RH 54 spirals and coccoids exhibited different agglutination patterns according to their pre-treatment (Table 5). Pre-treatment of the bacterial cells with formalin (1.0%), glycine HCl buffer (pH2.2) and sulphuric acid (0.025 N) did not alter the agglutination patterns with lectins. In contrast, sodium periodate treatment of bacterial cells was shown to entirely inhibit agglutination reaction with Lotus A and WGA lectins, but reduce the agglutination with Con A. Of interest was the heating of H. pylori cells at 60 °C for 1 h which was shown to augment the agglutination reaction with all three lectins (Con A, Lotus A and WGA) tested (Table 5).

Enzymatic treatment of coccoids and spirals did not show marked inhibition of helicobacter-lectin binding patterns (Table 5). Neuraminidase, trypsin, pepsin, proteinase K and chymotrypsin did not change bacterial cells-Lotus A or bacterial cells-WGA agglutination. However, prior treatment of RH 54 coccoids with enzymes decreased agglutination with Con A.

DISCUSSION

In this study the carbohydrate residues on the cell wall of H. pylori spirals and coccoids were characterized by lectin agglutination performed on the glass slides. The observations that the use of glass slides for helicobacter-lectin agglutination is simple, cost-effective and rapid, was supported by Davidson et al[18] (1982) and Wong et al[21] (1986) in their studies on Staphylococcus and Campylobacter species, respectively. The microtitre plates were also used to study the interaction between bacterial cells and lectins for testing large numbers of strains[20,29-30]. However, slide assays have the advantages of yielding results in less than two minutes. This finding concurred with that of Wong et al[21] (1986) who reported that slide agglutination assay was the procedure of choice for determining lectin reaction patterns among Campylobacter jejuni and Campylobacter coli. More importantly, interference from auto-agglutination is less frequent because bacterial cells-lectin agglutination occurs rapidly on glass slides before non-specific agglutination in the controls become evident.

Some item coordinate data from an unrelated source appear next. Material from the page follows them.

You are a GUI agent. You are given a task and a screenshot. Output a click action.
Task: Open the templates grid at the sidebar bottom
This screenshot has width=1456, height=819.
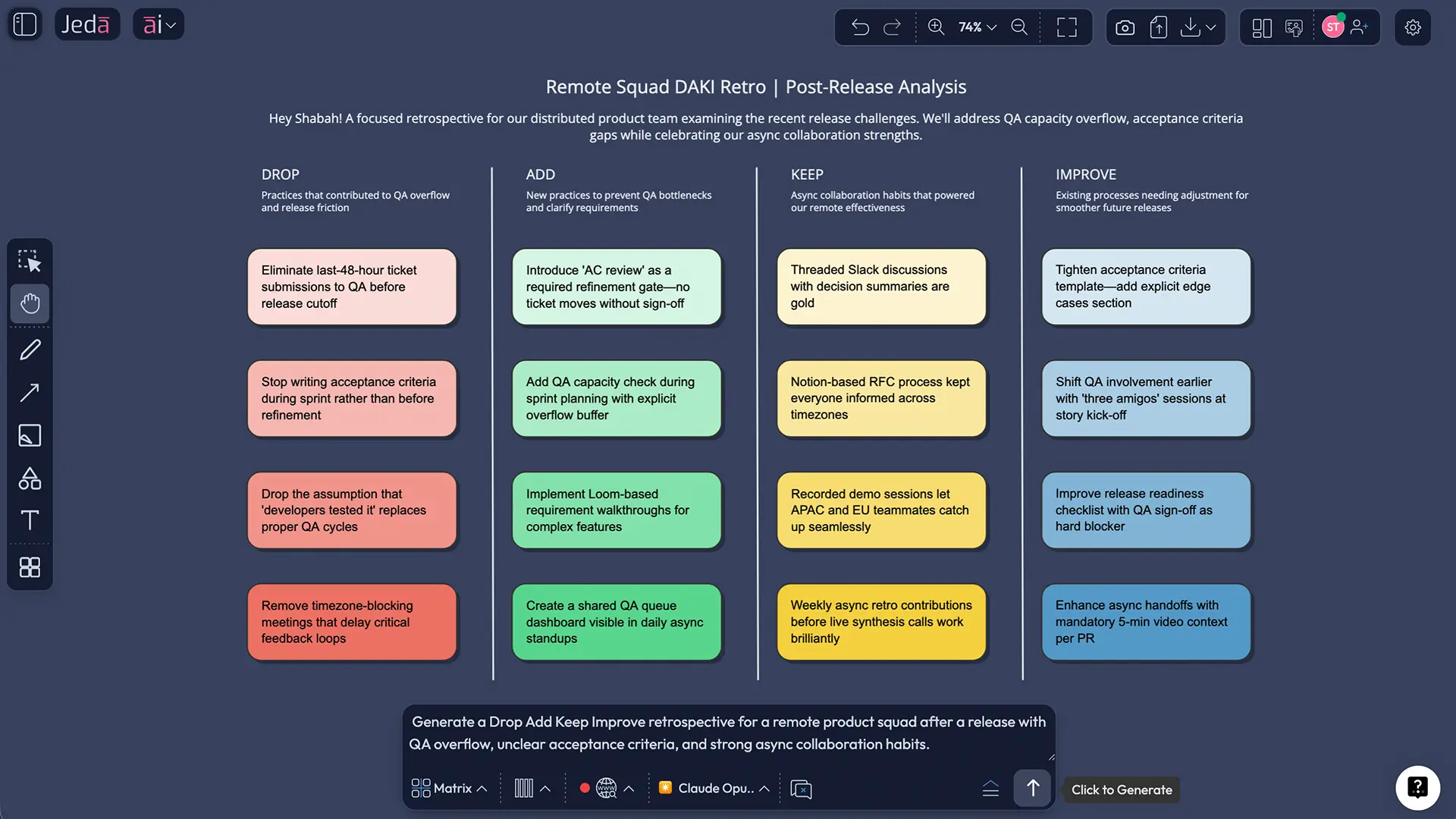coord(30,566)
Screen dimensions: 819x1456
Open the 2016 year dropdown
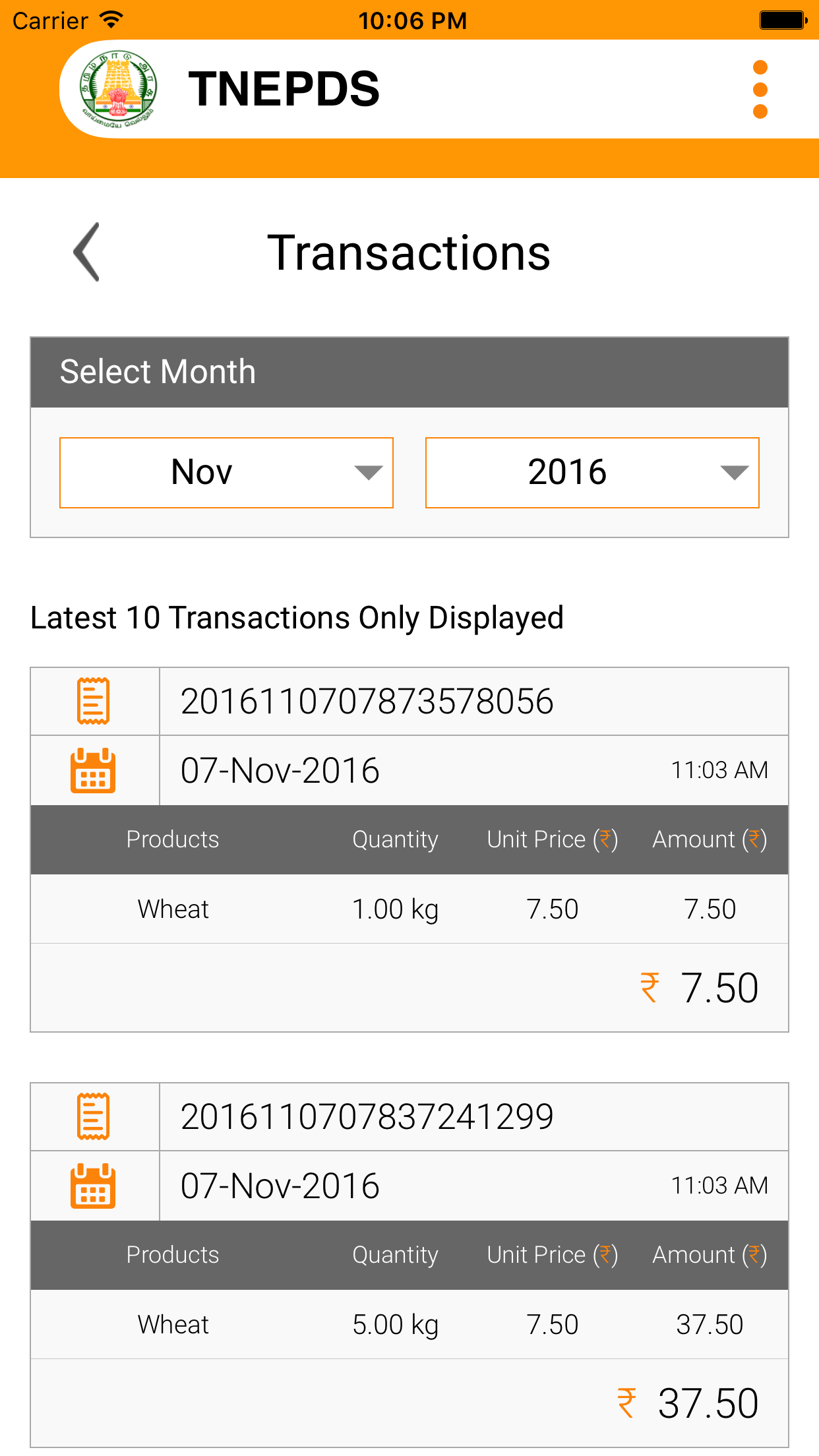click(592, 473)
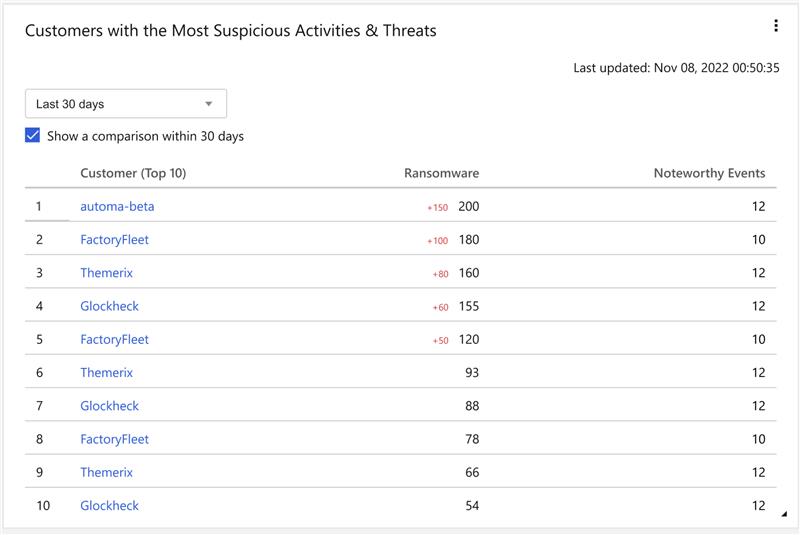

The fifteen lectins evaluated in this study were selected because their major specificities were for common saccharides present on the bacterial surface. Typing of bacterial strains in epidemiological studies using plant lectins was found to be a powerful method for differentiating strains of related species[18,20-21]. In this study, RH 54, NCTC 11637 and V2 spirals were refractory to agglutination with LcH and NPA lectins, specific for mannose residues, implying that the spirals might have less affinity for mannose (Table 2). On the other hand, NCTC 11637 spirals did not react with Fuc-specific Lotus A, Gal-specific PNA and BS-I and (GlcNAc)2-specific DSA and WGA lectins. It indicates that different lectin agglutination pattern shown by NCTC 11637, may be useful for discriminating it from RH 54, V2 and other H. pylori strains.

Moreover, among H. pylori coccoids, RH 54 reacted with all lectins while NCTC 11637 was non-reactive with GalNAc-specific VVA and (GlcNAc)2-specific WGA lectins (Table 2). In contrast, V2 coccoids did not show reactivity to Gal-specific MBA and GalNAc-specific SBA or VVA lectins. The possible reason of different lectin agglutination patterns seen among the spiral and coccoid forms of three H. pylori strains studied, might be attributable to the considerable differences among different strains as well as the two morphological forms of the same strain in the affinity for the carbohydrate receptors of the host. This may eventually influence the adherence capatilities of H. pylori in gastric colonization resulting in different gastroduodenal pathology. It is suggested that lectins can also be used for characterization of H. pylori strains which will confer as a useful method for epidemiological studies to determine the natural history and mode of transmission of H. pylori as was also reported by Ascencio et al[23] (1990).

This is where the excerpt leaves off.